270.000 Stimmen werden noch nachgezählt
Erstmals ist im neuen Parlament ein Repräsentant der deutschen Minderheit vertreten. Um gewählt zu werden, musste er die weitaus niedrigere Schwelle überwinden, die für nationale Minderheiten vorgesehen ist. Der 65-jährige Imre Ritter gilt als Bündnispartner des Fidesz.
Die endgültige Sitzverteilung im neuen Parlament hängt noch vom Ausgang der Wahlen in den Direktwahlkreisen ab. Die Stimmen von rund 270.000 Wählern, die nicht an ihrem ständigen Wohnort gewählt haben, werden erst in der nächsten Woche ausgezählt.
Auf Konfrontationskurs zur EU
Die Bekanntgabe der ersten Teilergebnisse verzögerte sich um mehrere Stunden, weil zwei Budapester Wahllokale mit der großen Zahl der ihnen zugeteilten «Auswärts-Wähler» nicht fertig wurden. Die Wahlbeteiligung war mit 70 Prozent außergewöhnlich hoch.
In der EU geht man davon aus, dass eine Neuauflage der Regierung Orban zu weiteren Konflikten zwischen Budapest und Brüssel führen wird. Seit 2010 steuert der rechtskonservative Politiker einen Konfrontationskurs zur EU. Streitpunkte sind unter anderen die Asylpolitik, die Einschränkung von Medienfreiheit, Unabhängigkeit der Justiz und Bürgerrechten sowie der mutmaßliche Missbrauch von EU-Fördergeldern. Von der EU beschlossene Quoten zur faireren Verteilung von Asylbewerbern boykottierte Orban.
Opposition wirft Orban Demokratieabbau vor
Im Wahlkampf hatte Orban behauptet, dass die EU, die UN und der US-Milliardär George Soros Pläne verfolgen würden, um Zehntausende Migranten in Ungarn anzusiedeln und das Land zum «Einwanderungsland» zu machen. Nur wenn er weiterregiere, könne dies verhindert werden. Beweise für die angeblichen Pläne legte er keine vor. Soros, ein aus Ungarn stammender Holocaust-Überlebender, hatte sein Geld als Börsenspekulant gemacht - heute unterstützt er Zivilorganisationen, die sich für Demokratie und Menschenrechte einsetzen.
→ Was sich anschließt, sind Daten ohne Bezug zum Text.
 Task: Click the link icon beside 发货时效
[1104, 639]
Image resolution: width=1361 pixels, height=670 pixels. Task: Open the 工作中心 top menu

Die Opposition wirft Orban vor, die Demokratie in Ungarn abzubauen. Staatliche Ressourcen und EU-Förderungen würden Orban-nahen Oligarchen zugeschanzt. Aber auch die EU-Antikorruptionsbehörde Olaf ermittelt in zahlreichen mutmaßlichen Missbrauchsfällen in Ungarn. In einen soll auch Orbans Schwiegersohn verstrickt sein.